Hannelore finished on a score of 76.2% with her mare Women Of The World to claim the silver which will accompany her gold from yesterday. The Freestyle music for this combination matched them perfectly, and they looked harmonious throughout.
“I am very happy about my horse because she was so engaged and willing to work, it was a beautiful feeling,” she said. Brenner was pleased with her medal colour also, “I am happy with my riding and if there is someone better then that is OK, I am happy with the silver.”
The bronze medal went to Denmark’s Annika Lykke Risum, watched by her seven-month-old baby Alexander, on Aros A Fenris with 73.050%. This result will have made up for her disappointment in the lack of a medal on the Individual Championship day.
Canada’s Roberta Sheffield, who lives in Bourne, Lincolnshire, UK, rode a lovely test but finished just out of the medals in fourth place with a score of 70.200% riding Bindro T, an eight-year-old Dutch Warmblood gelding.
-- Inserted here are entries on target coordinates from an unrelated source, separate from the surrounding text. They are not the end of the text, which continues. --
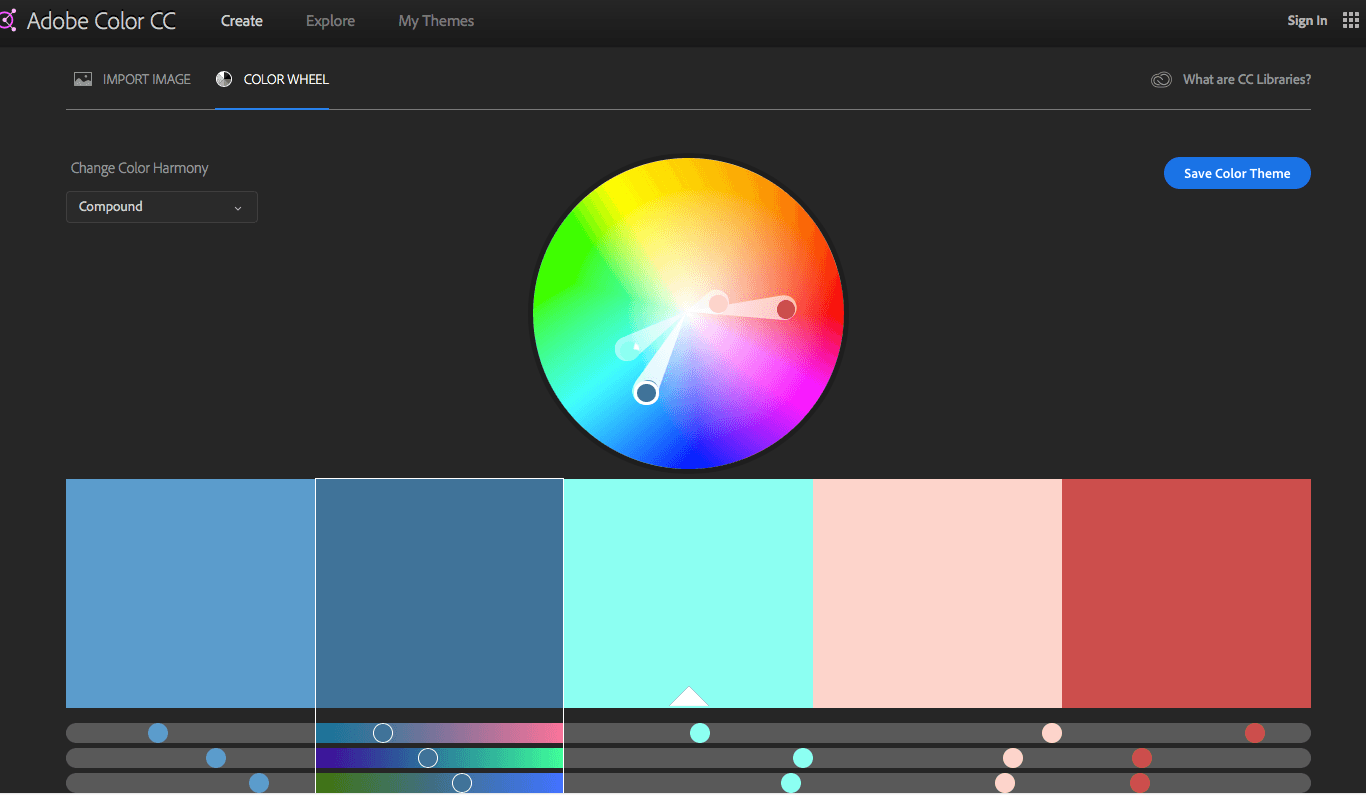Select the dark blue handle on color wheel

tap(646, 393)

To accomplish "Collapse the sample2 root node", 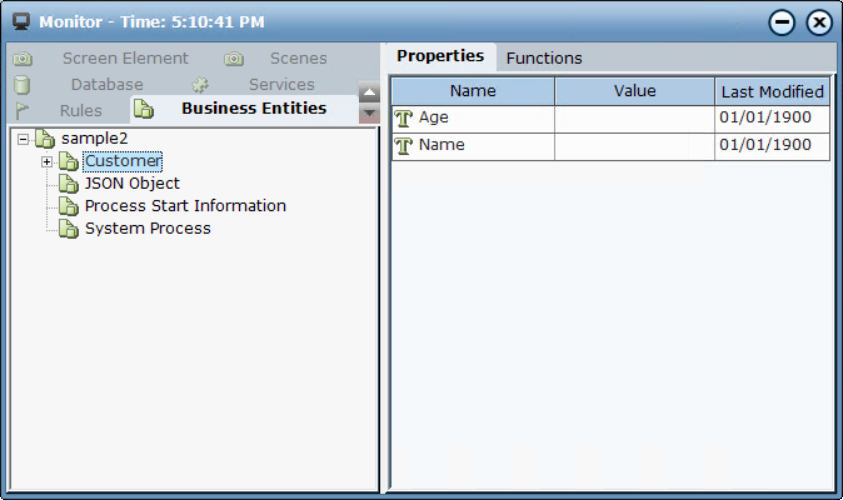I will click(23, 138).
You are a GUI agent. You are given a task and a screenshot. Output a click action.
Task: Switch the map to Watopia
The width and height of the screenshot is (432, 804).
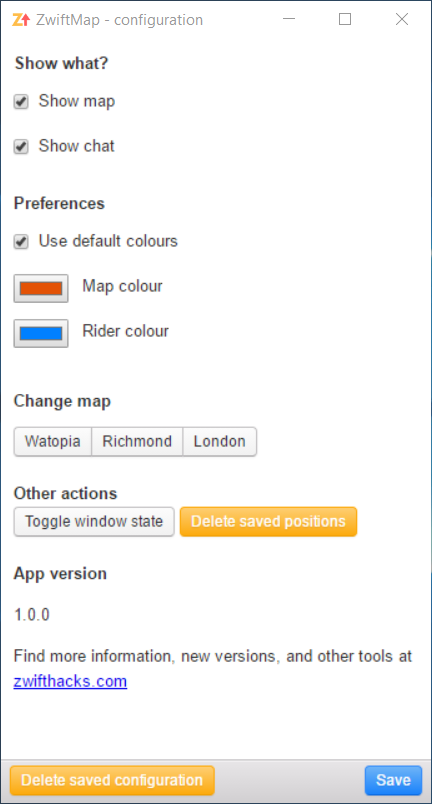(x=52, y=441)
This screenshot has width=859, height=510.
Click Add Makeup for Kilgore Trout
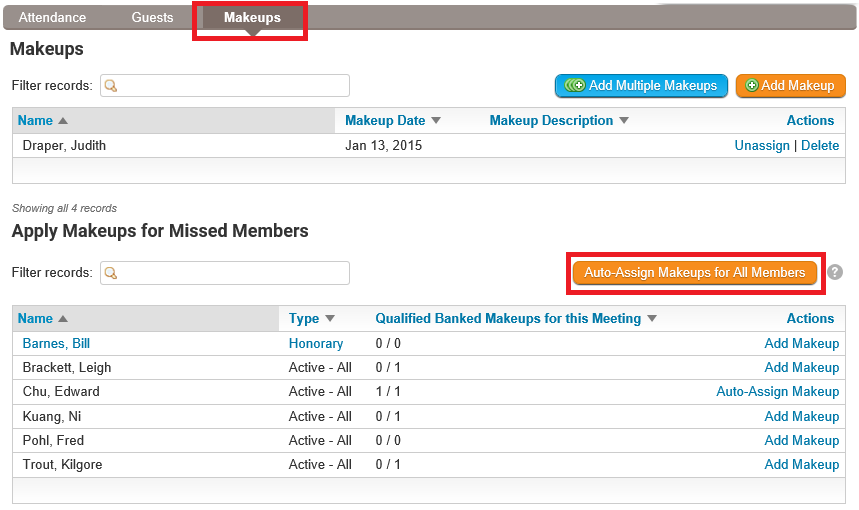801,465
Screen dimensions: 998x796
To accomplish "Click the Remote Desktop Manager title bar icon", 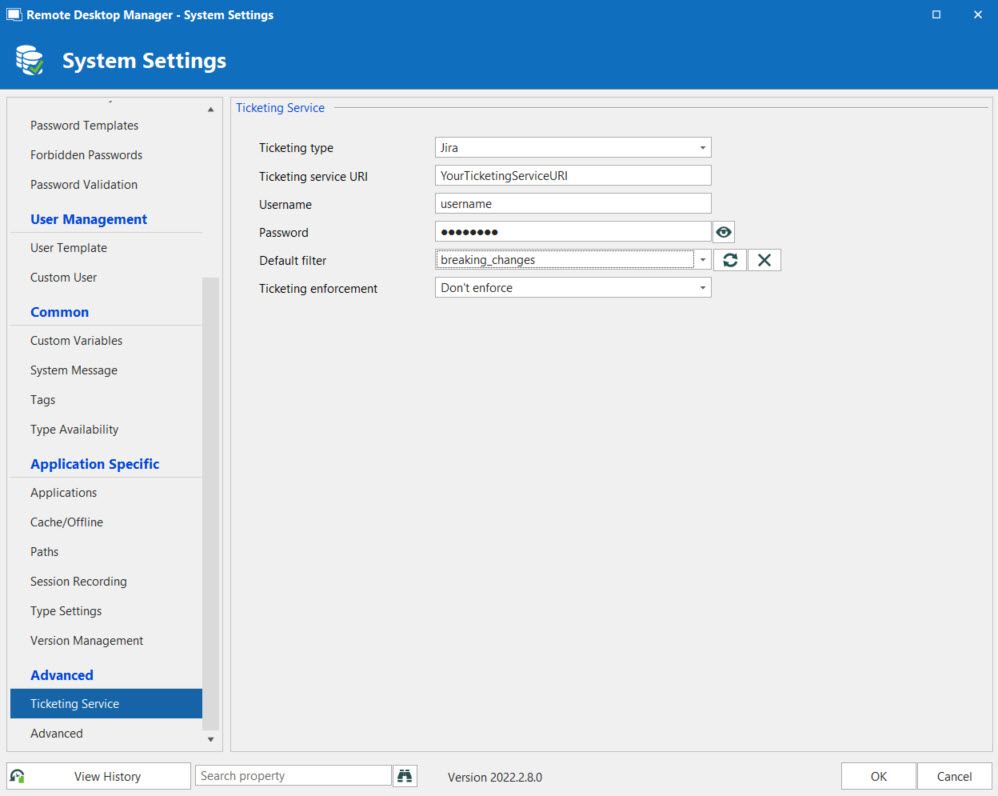I will click(14, 15).
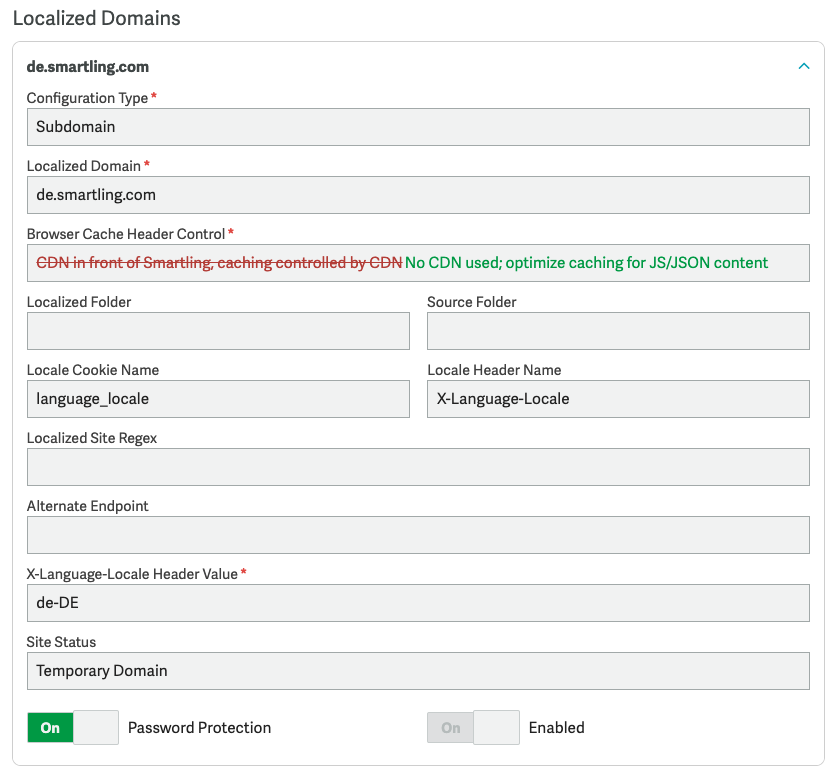The height and width of the screenshot is (777, 836).
Task: Open Site Status field showing Temporary Domain
Action: [x=417, y=671]
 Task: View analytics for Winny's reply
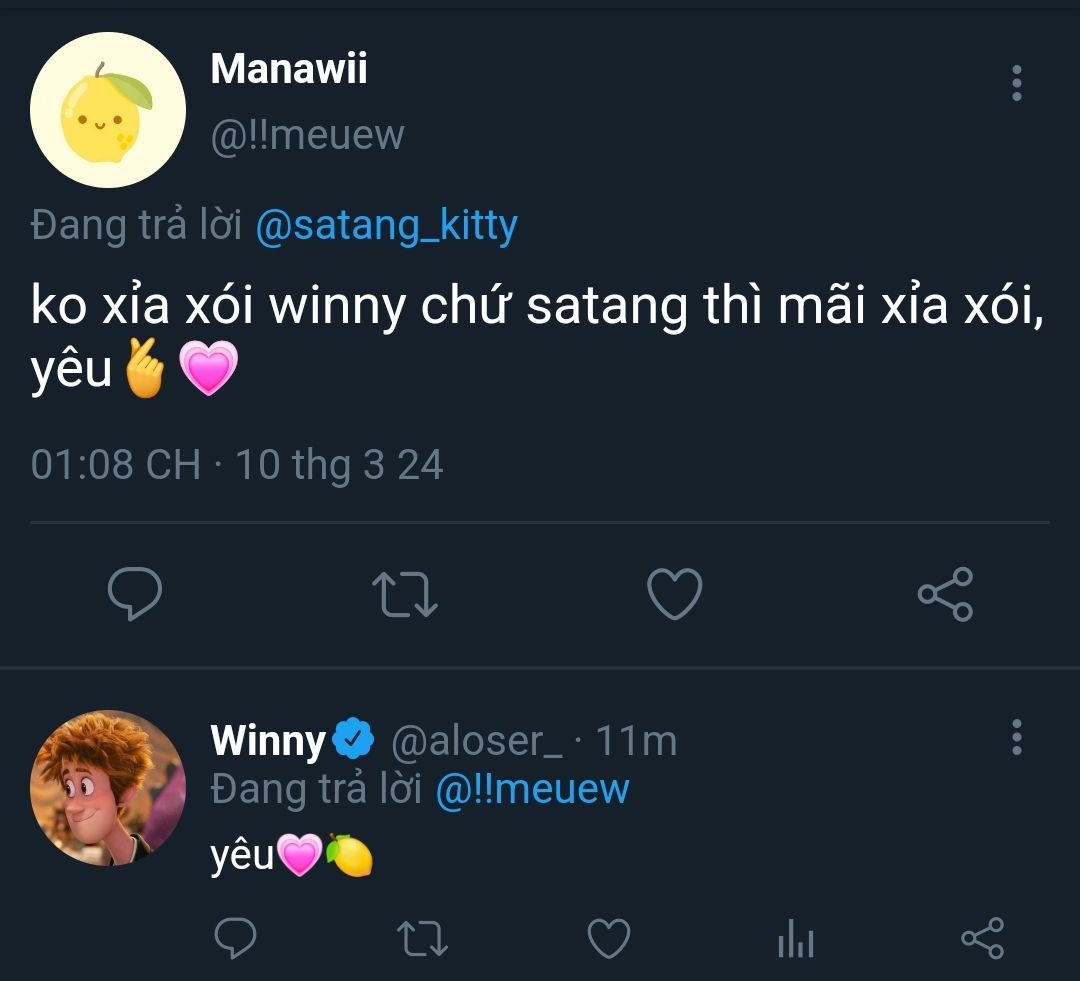tap(796, 940)
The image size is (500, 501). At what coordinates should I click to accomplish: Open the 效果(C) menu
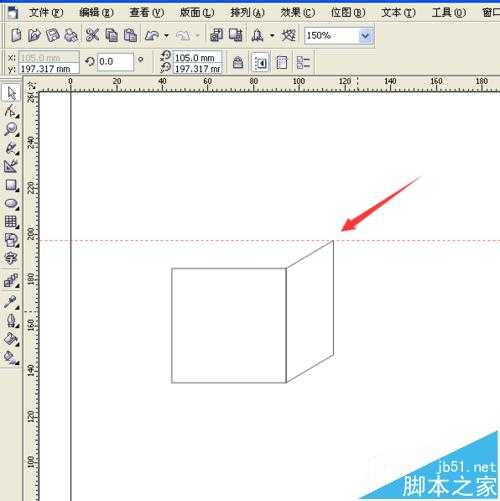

“This is my first big championships – my first major Games – riding for Canada, and my goal here was to get through to the Freestyle and get it done, and we did it,” Sheffield said.
“I’m so pleased that we put in a good performance. My horse is only eight years old and in his first year of international competition, and I have only been riding him since March, so I could not be more thrilled with how we did at these Games. I have had a fantastic experience here at WEG.”
The grade IV freestyle test was won by current Paralympic champion, Belgian rider Michele George. Crowned the Individual World Champion earlier in the week, George now adds Freestyle gold to her collection. She rode FBW Rainman to a score of 78.65%, “I am really excited and happy,” she said, “it’s another dream come true, but it was a very hard competition because I know Sophie is very strong in her Kur.”
Great Britain’s Sophie Wells was once more denied the gold by just 0.6% with a score of 78.05% on board Valerius. She rode a determined, immaculate test with an extremely complex and brave floorplan that split the judges with scores ranging from 73% to 81%.
Wells was visibly disappointed with her marks but was pleased with her performance. “I am really pleased with how the test went, I rode every step and couldn’t have done any more,” she said, “I am really pleased with my horse though, I am so proud of him.
“When there is seven or eight percent difference in the scores the judges are maybe looking at different things and it’s difficult to come away with anything. I’m pleased with his performance; there was a mistake at the end of my medium canter but I really thought the rest was good enough.”
Third place went to Dutch rider Frank Hosmar who piloted Alphaville N.O.P to a score of 75.95% to clinch the bronze once more.